% fortune -ae paul murphy

Failing to cross the great divide

Last week's series on the tendency of political and technological groups to barricade themselves among their friends drew this example - by "defconvegas" in reply to "Mactel's carbon footprint"

I wonder who came up with ACP and ACPI

ACP is a standard that was jointly developed by Intel and Microsoft

ACPI is a standard that was jointly developed by Intel, Microsoft, Toshiba, HP and Pheonix BIOS.

In case if you are wondering what ACP and ACPI are, they are the industry standard interface for power conservation

http://www.acpi.info/

I dont see any IBM, SUN, RedHat involved anywhere in any power conservation.

To top it off Windows offers the best power management features of any OS out there.

I dont see any Linux providing DECENT power conservation at all eg does not support hibernation.

Below is a link that shows a chart which displays the power consumption of CPU's and I think if you can read English you'll see x86 use less power than PowerPC. http://en.wikipedia.org/wiki/CPU_power_dissipation

Clearly shows that *nix people are just FUDsters who dont do anything useful but just sit around and complain about others and worse off lie about others.

The old saying that "birds of a feather flock together" applies here. Defcon's comments illustrate one of the subtler, but nastier, side-effects of that whole "great divide" thing - people with one sided views selecting compatible information sources.

He cites two sources for his opinions here: a wikipedia article and a Wintel power management consortium. To take the second one first, here's what that wikipedia entry says about the power consumption of what it (incorrectly) calls "IBM Processors" - starting with Freescale's MPC8641D:

IBM processors

PowerPC

Notice first that the one I mentioned in the blog, the MPC8641D is listed here at a rated 15-25 watts for the 2Ghz version. This is correct according to the original Freescale announcement but later data, including the Freescale production announcement quoted in the blog, put the actual at 15 watts for the dual core 1.5Ghz release.

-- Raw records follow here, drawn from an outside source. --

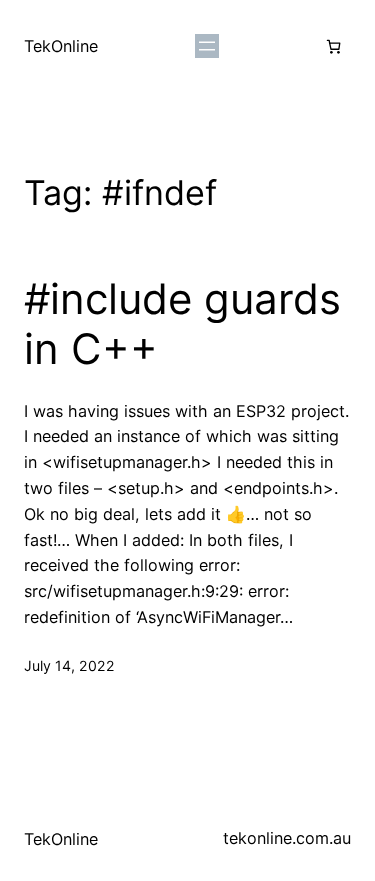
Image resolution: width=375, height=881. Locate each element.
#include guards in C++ (182, 324)
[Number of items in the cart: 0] (333, 46)
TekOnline (61, 46)
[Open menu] (207, 46)
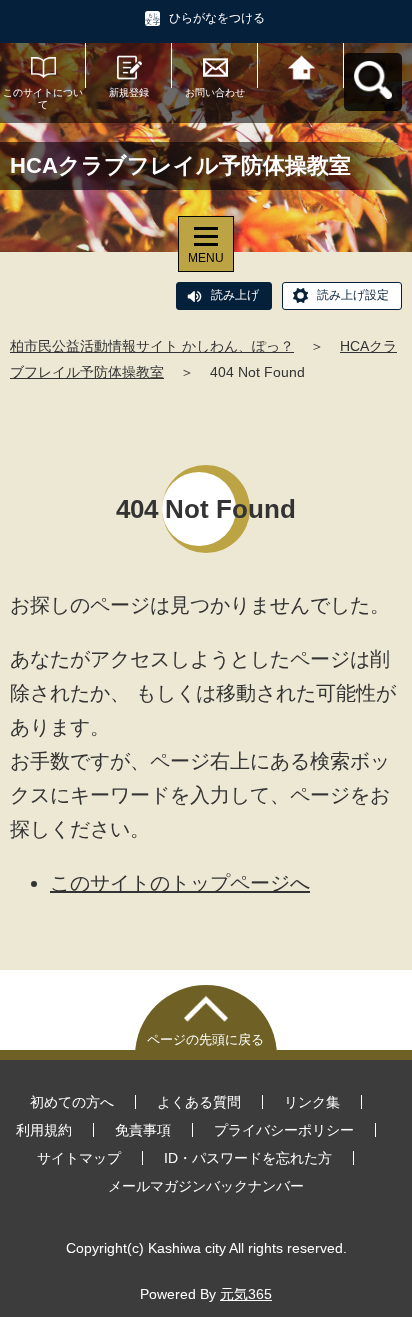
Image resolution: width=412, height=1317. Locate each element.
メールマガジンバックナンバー (206, 1186)
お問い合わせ (215, 92)
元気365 (246, 1294)
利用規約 (44, 1130)
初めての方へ (72, 1102)
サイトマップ (79, 1158)
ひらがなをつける (217, 18)
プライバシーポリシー (284, 1130)
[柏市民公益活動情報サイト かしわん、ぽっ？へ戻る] (301, 65)
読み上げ (235, 295)
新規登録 (129, 92)
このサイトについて (43, 98)
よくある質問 (199, 1102)
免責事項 (143, 1130)
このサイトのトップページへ (180, 883)
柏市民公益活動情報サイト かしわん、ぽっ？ (152, 346)
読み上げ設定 (353, 295)
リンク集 (312, 1102)
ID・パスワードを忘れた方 (248, 1158)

Notice next that only two of the PPC chips listed here were ever used by Apple, the PPC7400 series in 1998 and the PPC970 1.8Ghz in 2002.

And, most importantly, if you check out the page you'll find that the authors limit their interest in PPC CPUs to the seven shown above, but go into loving detail on several hundred Intel chips - including 15 celerons, 6 Itanium 2s, 26 different Xeons, and this list of the chips Apple actually uses:

Intel Core Duo

Intel Core 2 Duo

Since, in reality, the PPC community is significantly larger and more diverse than the x86 one, this imbalance - along with the detailed AMD numbers and the apparently random and anachronistic choices the authors made on which "IBM" processors to list - suggests both a deep contempt for, and utter ignorance of, non x86 processors.

In other words, the source defcon chooses to cite provides an exact match to his prejudices by eliding exactly the information he would need to see if he were to have any chance at all of escaping his community limits.

His power use citation is similarly one sided. The organization he cites as the authority for his view that power management is done best on Windows is a Windows organization.

Look at the information provided by the ACPI, and power management originated with Intel and Microsoft - but, in reality, these concerns have been around for a long time. Thus NCR's tower machines, running AT&T Unix in the mid eighties, would shut down everything except RAM during temperature spikes or no load conditions, Solaris 2.5.1 came with default power management broadly similar to what Microsoft now offers, and Apple's original PPC603e design included power management capabilities broadly similar to what Intel offers today.

The point here isn't that defcon was wrong, but that he clearly tried to get it right on both counts, only to find himself betrayed by the closed and crippled nature of his community sources. Thus he did what he's supposed to do when arguing the facts: checked his beliefs against apparently authorative third parties and cited them for us to look at - but those sites misled him, and that's the tragedy writing QED to my fulminations from last week.


Paul Murphy wrote and published The Unix Guide to Defenestration. Murphy is a 25-year veteran of the I.T. consulting industry, specializing in Unix and Unix-related management issues.